Netflix is Chill with Breaking Their Services

Do it for the tests

May 15, 2023

∙ Paid

TLDR;

Netflix has a LOT of services. Too many to count and too many to manage. It’s way too much to query from these services and put all these things like recommendations, favorite lists, and top viewed selections on the client to piece together.

Netflix’s solution? Add a middle tier server called MAP in between the frontend and backend that puts the API responses together and makes it cleaner for the client to read.

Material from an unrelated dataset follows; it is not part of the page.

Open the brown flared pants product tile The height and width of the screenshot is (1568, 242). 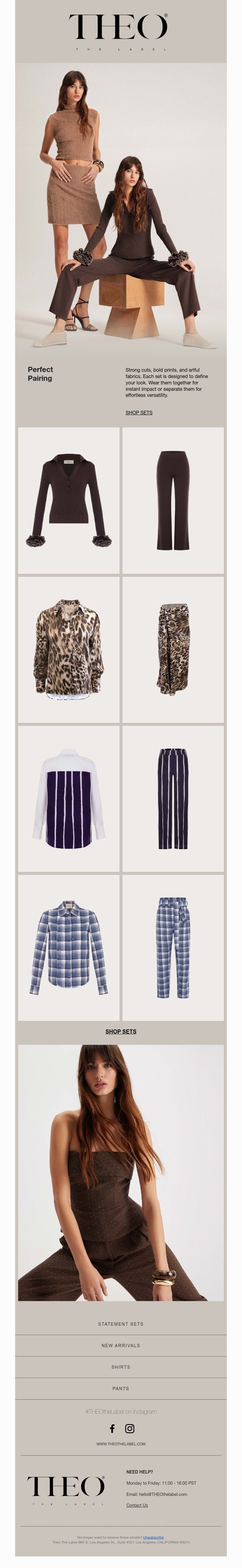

Now everything depends on MAP and Netflix does a ton of latency and intentional failure testing to make sure this middle layer is working smoothly.

WTF is MAP?

Because there’s way too many services at Netflix to recommend you an awesome show, they came up with MAP, Merchandising Application Platform, to simplify calling these services.

API responses go from server → MAP → client. Sometimes the request can just be from a cache if it’s already there.

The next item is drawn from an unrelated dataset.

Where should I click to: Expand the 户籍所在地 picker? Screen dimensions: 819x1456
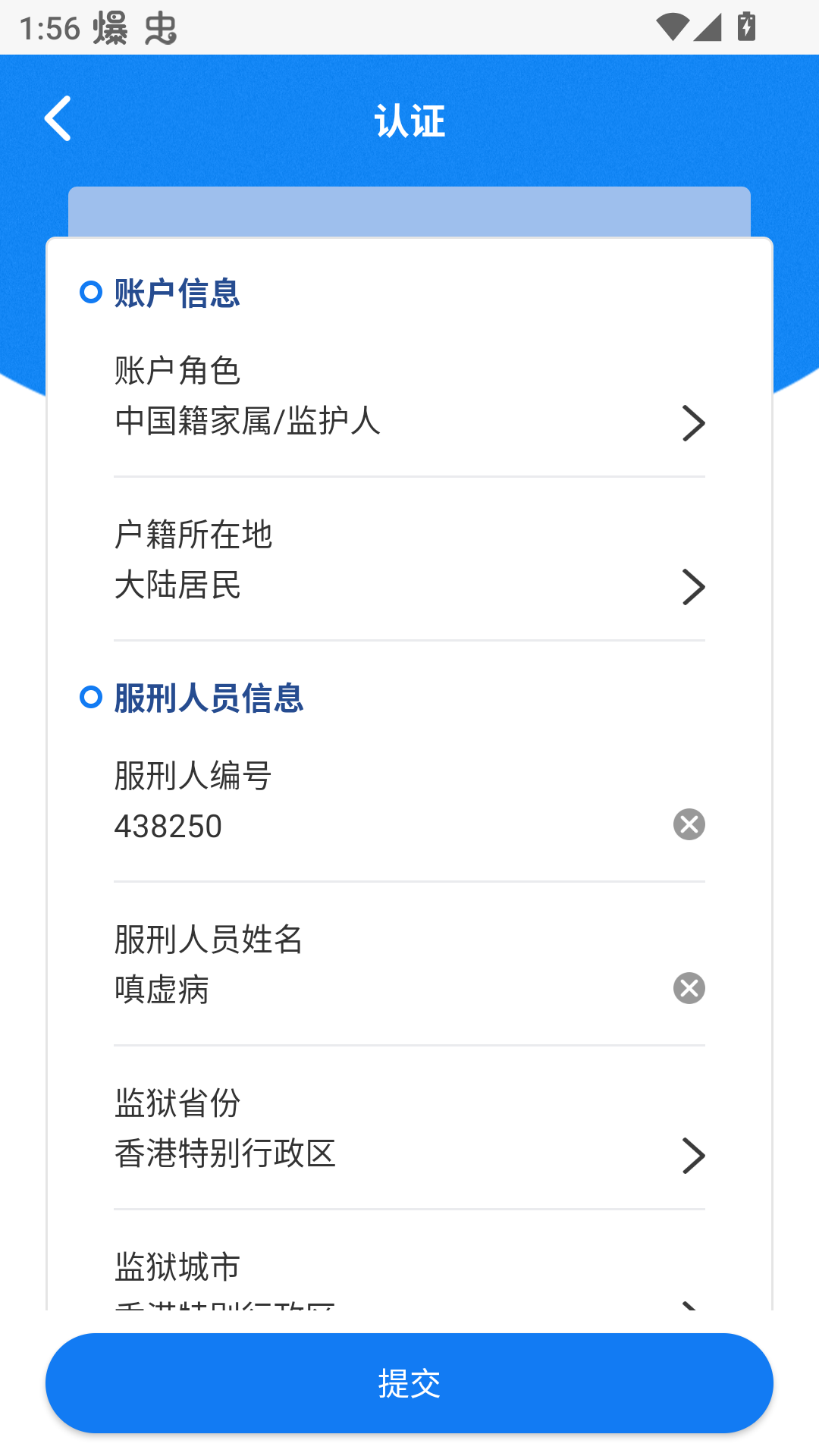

Can’t they just read directly from the server?

Sure, they can but it’ll make the client really really complicated putting all the API response pieces together.

Sometimes there’s duplicated logic that can just be in a single place and that’s what the middle tier is for.

As an example, sometimes credits are shown after 95% of the show. Other times it’s after 90% of the show. This branched logic doesn’t need to sit in the client and can just be queried by a single endpoint on the MAP.

Requirements for Testing

With the MAP layer, this needs to be tested by it’s dependencies and it’s dependents.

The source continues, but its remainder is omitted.